[Stored entries]

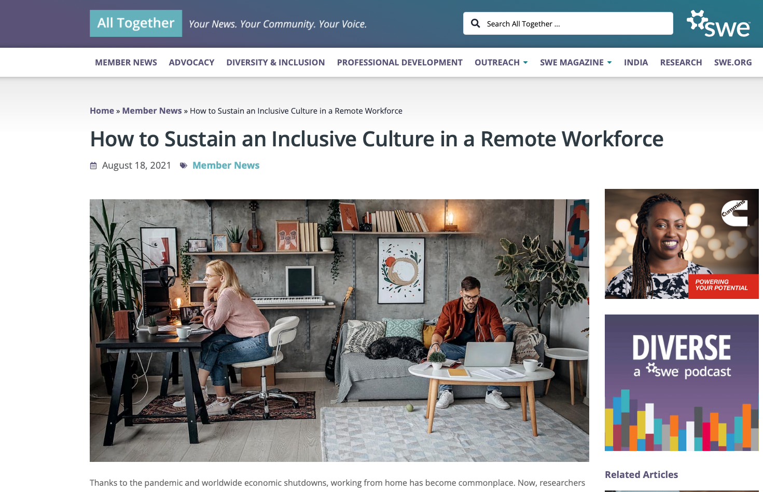Click Member News in the breadcrumb
The width and height of the screenshot is (763, 492).
click(x=152, y=111)
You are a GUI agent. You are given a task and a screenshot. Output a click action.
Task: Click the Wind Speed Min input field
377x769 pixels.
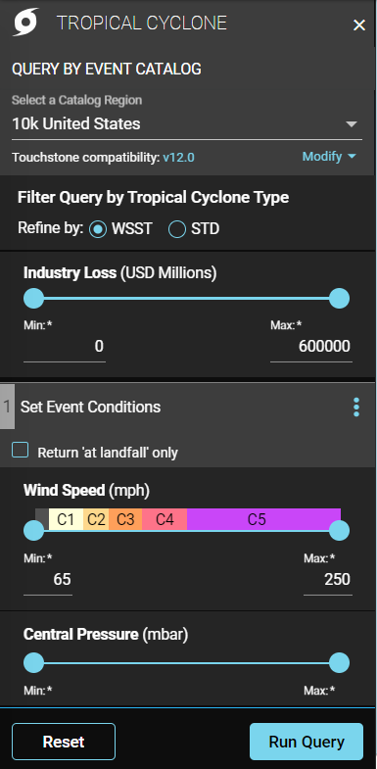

__TASK INSTRUCTIONS__
Could you quote every line of the items above word for word, leaving out the pictures?

__RESPONSE TO THE EXERCISE__
Click Member News in the breadcrumb
The width and height of the screenshot is (763, 492).
click(x=152, y=111)
You are a GUI agent. You are given a task and a screenshot. Output a click action.
Task: Click the Wind Speed Min input field
377x769 pixels.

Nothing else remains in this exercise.